Cytokines were used more frequently during the later time period. Although engraftment rate was only shortened when PBSCs were used (which did not per se improve transplant-related mortality), the possibiliy that cytokines played a role in the reduced death rate cannot be excluded.

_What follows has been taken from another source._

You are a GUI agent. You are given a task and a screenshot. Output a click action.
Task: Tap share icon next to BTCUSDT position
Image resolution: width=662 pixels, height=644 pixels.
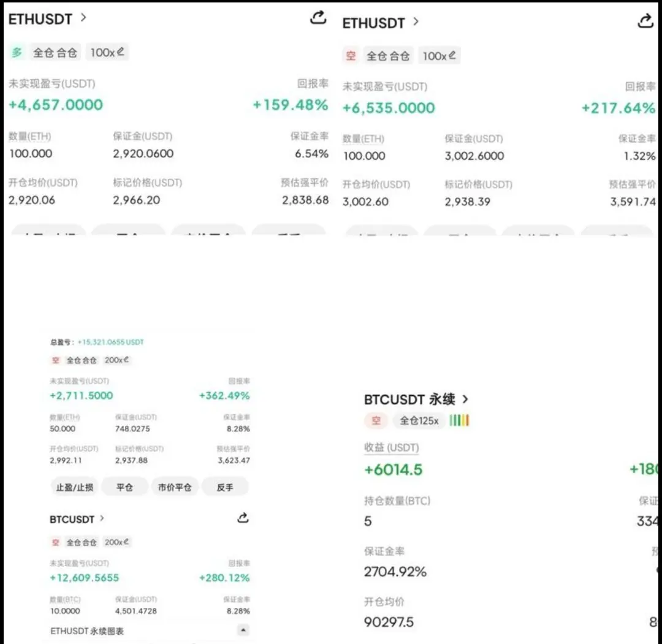[x=243, y=518]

Unfortunately, the relapse rate does not appear to have improved, either with bone marrow cells or with PBSCs. Most patients were conditioned with TBI plus cyclophosphamide during the two time periods, although a slight shift towards more frequent use of TBI plus melphalan during the later period could be seen. However, TBI plus melphalan has not previously been shown to be superior to TBI plus cyclophosphamide in EBMT studies, although variations in dose regimens, fractionations, etc. have not been considered in these studies. In one small study (17 patients), conditioning with fractionated TBI (total dose 12 Gy) and melphalan 70–110 mg/m2 resulted in a comparatively low relapse rate and a low transplant-related mortality (Russell et al, 1997), but in another one the conventional TBI plus cyclophosphamide regimen gave similar favourable results (Volin et al, 1999). However, the present study and the previous reports do not give a clear indication as to how the conditioning could be changed to reduce the relapse rate without increasing the transplant-related mortality.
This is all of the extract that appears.